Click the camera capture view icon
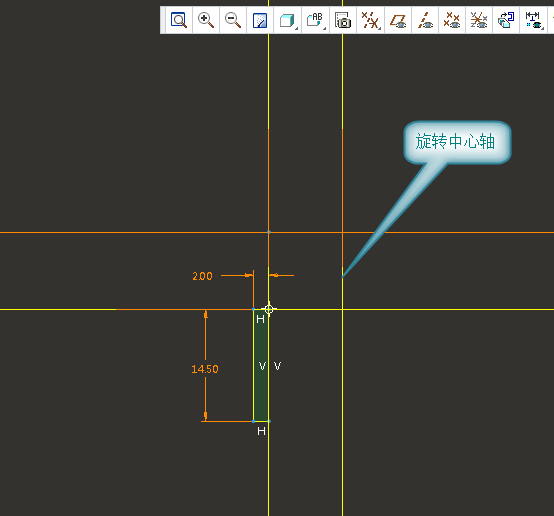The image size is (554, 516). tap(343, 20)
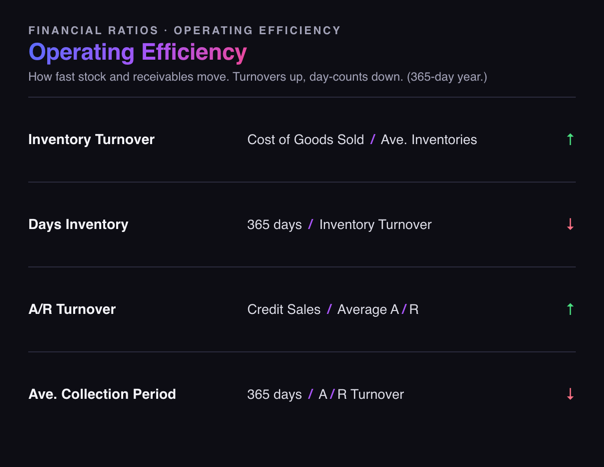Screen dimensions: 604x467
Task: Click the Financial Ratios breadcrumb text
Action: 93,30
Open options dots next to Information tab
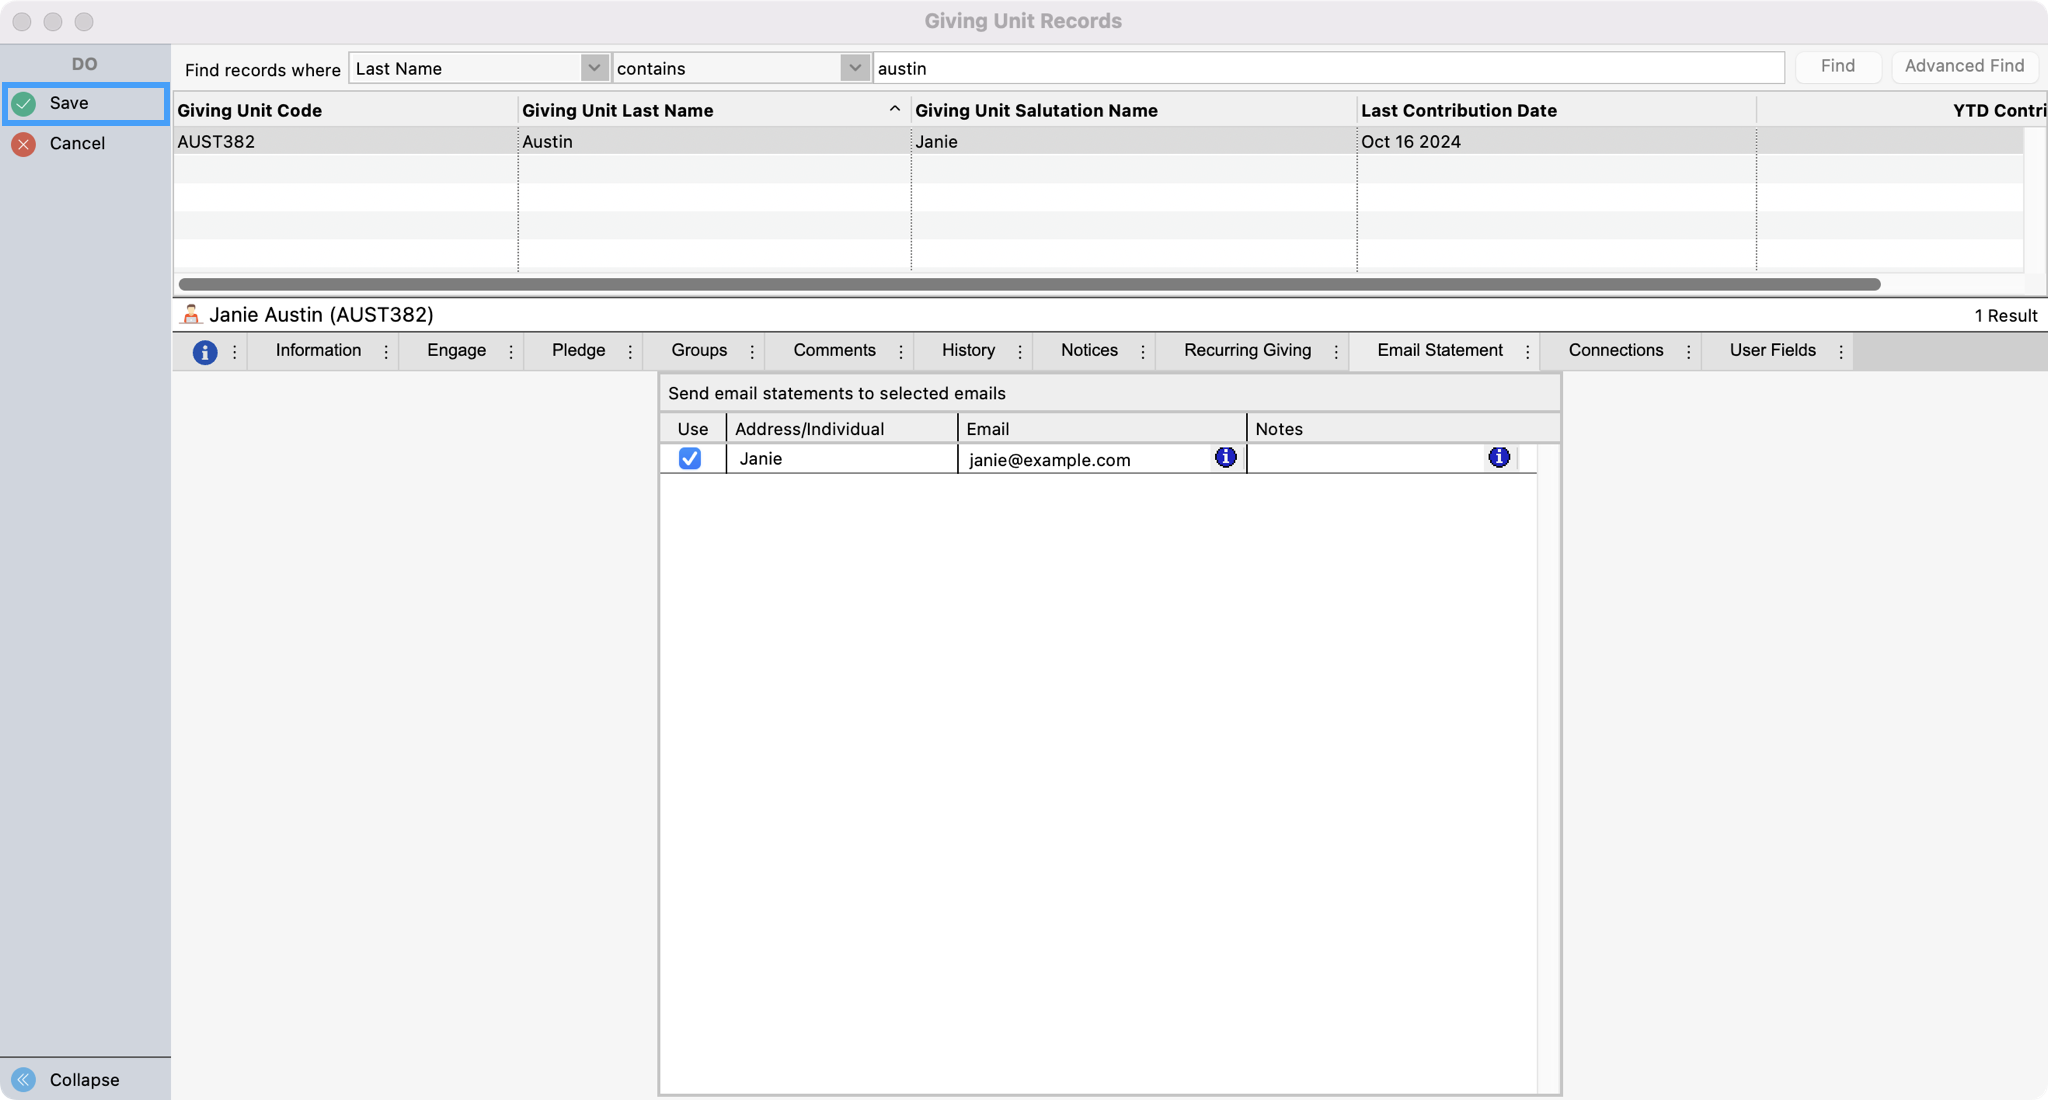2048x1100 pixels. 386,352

* TASK GOAL *
Swap "dots" for "menu" in every row above and write the rows out again with nothing else changed, leaving out the pictures.

* RIGHT ANSWER *
Click the camera capture view icon
The image size is (554, 516). tap(343, 20)
Screen dimensions: 604x467
Task: Click the Financial Ratios breadcrumb text
Action: 93,30
Open options menu next to Information tab
2048x1100 pixels. 386,352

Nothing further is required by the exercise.